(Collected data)

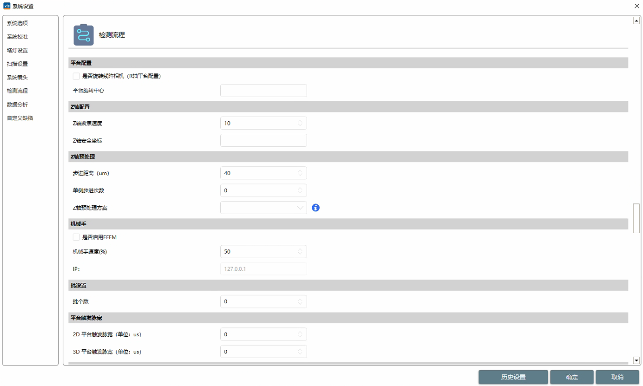Click the 平台旋转中心 input field
This screenshot has height=386, width=643.
[263, 91]
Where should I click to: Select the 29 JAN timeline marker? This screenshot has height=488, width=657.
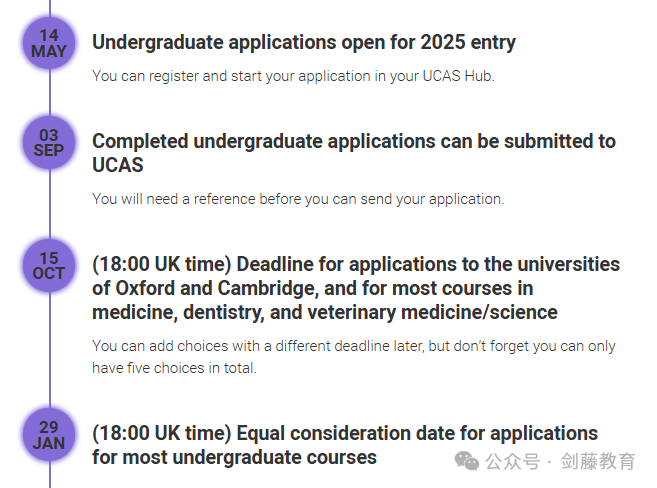[x=49, y=435]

--- Your task ---
All lines from the one containing "Where should I" to the last line of the data above, both included, should be printed exactly, and the pictures should not appear.

--- Output of the exercise ---
Where should I click to: Select the 29 JAN timeline marker? This screenshot has height=488, width=657.
[x=49, y=435]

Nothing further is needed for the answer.